What Did the Last Year Change in You?
As we come to the close of another challenging year, I find myself asking the question, “What has changed in me?” I like to reflect and take time to put attention on how I am different than the year before. What I found is that the word I picked for the beginning of 2021 that I wanted to create was community. (And quite honestly, until my daughter asked me, I had totally forgotten I picked a word for the year). What I mean by community is a group of people, family and friends of all ages and all beliefs that honor and respect each other and gather together with an open heart of supporting each other in love, no matter our differences. I like to call this community my chosen family. These are the people in my life I could call for anything – good or bad – and I know they would be there for me.
On Thanksgiving Day, I was encircled with a table of 9 people, family and friends that held space for me as I found out my oldest brother was in a coma. It was incredibly loving and heartfelt, and I know my brother, Michael, felt the prayers and love we were all sending him before diving into our Thanksgiving feast.
My brother died a week later, and as painful and sad as the loss of his presence is in my life and our family’s life, I know he is in a better place. He was a peaceful spirit with a beautiful heart that knew it was time to cross over. I honor not only his decision, but also the presence he made in my life and the impact his death had on me. Michael is still teaching me many lessons: to surrender; to chill out (that is the way he was); to love, even when it is hard to do so; to listen generously; to give of yourself and to walk with gentle steps through the world.
When I think of how this year has changed me, I think Michael’s death was one of the deepest lessons for me. His death is teaching me about accepting others and releasing judgment of how people choose to live, what people say and do, and to begin to be aware of when I go into judgment (ego). Regardless of what I think others should be doing, I need to shift into my heart and change my internal dialogue to reflect more love. I have always thought I was pretty good at allowing others to be who they are, but Michael’s death is bringing it home for me that there is still work for me to do in this area – I need to release my ego and the need to be right – especially when I see destructive behavior that people exhibit verses making a different choice.

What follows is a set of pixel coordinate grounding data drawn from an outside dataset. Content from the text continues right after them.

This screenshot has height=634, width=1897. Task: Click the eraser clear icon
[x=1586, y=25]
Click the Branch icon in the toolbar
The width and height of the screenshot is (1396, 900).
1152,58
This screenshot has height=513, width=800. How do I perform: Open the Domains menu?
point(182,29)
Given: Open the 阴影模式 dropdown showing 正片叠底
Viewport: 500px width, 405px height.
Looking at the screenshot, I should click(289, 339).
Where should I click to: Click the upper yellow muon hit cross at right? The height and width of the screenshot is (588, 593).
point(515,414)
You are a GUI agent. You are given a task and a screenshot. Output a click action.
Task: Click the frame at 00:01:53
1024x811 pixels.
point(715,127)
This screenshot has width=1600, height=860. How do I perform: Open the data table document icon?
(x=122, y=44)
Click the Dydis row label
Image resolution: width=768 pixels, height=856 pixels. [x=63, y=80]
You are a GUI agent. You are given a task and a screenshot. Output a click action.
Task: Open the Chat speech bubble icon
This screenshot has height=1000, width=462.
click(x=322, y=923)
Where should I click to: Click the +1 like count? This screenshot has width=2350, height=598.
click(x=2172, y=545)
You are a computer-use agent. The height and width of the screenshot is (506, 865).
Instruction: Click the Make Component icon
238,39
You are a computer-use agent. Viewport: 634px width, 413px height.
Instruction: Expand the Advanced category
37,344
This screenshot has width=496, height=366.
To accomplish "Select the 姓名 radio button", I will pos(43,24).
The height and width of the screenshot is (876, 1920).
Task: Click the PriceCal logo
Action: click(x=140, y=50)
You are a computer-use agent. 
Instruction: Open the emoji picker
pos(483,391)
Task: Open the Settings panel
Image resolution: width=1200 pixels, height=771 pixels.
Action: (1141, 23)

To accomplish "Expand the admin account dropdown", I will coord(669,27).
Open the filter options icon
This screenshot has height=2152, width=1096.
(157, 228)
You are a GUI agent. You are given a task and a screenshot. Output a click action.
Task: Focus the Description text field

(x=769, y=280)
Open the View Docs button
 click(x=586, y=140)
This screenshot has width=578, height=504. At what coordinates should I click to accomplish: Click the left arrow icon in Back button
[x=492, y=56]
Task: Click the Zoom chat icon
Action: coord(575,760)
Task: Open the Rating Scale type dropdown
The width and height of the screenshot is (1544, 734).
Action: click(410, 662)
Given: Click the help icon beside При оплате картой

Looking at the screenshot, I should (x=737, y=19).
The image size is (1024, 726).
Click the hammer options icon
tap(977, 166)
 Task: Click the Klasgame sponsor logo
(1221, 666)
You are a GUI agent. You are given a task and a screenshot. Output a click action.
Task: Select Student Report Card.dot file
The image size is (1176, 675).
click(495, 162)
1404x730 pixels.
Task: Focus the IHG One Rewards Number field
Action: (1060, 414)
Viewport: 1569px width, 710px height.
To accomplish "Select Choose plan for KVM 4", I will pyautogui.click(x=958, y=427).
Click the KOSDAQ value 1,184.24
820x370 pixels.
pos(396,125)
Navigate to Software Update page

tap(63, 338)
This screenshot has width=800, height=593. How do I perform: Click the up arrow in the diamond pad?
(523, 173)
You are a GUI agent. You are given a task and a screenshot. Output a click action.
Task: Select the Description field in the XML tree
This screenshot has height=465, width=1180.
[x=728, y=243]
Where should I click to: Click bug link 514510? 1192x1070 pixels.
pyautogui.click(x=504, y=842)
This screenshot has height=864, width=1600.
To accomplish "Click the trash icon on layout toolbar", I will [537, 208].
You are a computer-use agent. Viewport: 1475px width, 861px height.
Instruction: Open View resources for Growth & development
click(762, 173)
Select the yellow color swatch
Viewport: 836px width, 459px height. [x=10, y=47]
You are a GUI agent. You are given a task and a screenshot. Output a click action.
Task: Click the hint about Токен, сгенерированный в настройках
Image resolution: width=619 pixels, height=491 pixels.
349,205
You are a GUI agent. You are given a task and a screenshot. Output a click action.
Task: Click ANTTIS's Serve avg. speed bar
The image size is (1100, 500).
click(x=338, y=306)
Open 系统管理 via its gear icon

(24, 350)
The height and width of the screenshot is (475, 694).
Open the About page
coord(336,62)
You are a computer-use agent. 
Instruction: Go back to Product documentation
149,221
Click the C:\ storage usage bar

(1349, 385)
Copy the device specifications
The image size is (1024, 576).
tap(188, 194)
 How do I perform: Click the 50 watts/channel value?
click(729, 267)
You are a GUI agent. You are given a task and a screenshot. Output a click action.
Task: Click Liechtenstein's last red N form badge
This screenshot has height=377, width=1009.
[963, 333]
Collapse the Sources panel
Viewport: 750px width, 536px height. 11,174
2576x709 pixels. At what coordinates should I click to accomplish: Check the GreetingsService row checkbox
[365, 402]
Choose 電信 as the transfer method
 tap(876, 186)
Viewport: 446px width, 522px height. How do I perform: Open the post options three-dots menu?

I realized that there is always something bigger than me at play, and I have to trust that whatever choice people make, they know what is best for them. I am practicing turning my judgment around by recognizing they are my biggest teacher, for in those moments, I breathe and tell myself to allow love to move through me and allow them their choice, no matter the pain I see it brings them.
This realization seems appropriate with a year of coaching and discussions focused on diversity, equity and inclusion. We have to learn to be more inclusive with others, and it starts by being more inclusive with ourselves and turning our own negative thinking around. Those that provoke us are our greatest teachers.
May the close of the year support you in honoring what you confronted in yourself, what you became aware of, and clarity on what action you are taking to harness the change inside you so that you can move into more loving of yourself, which will support you in loving others deeper.
Wishing you time and space to be tender with yourself through this holiday season.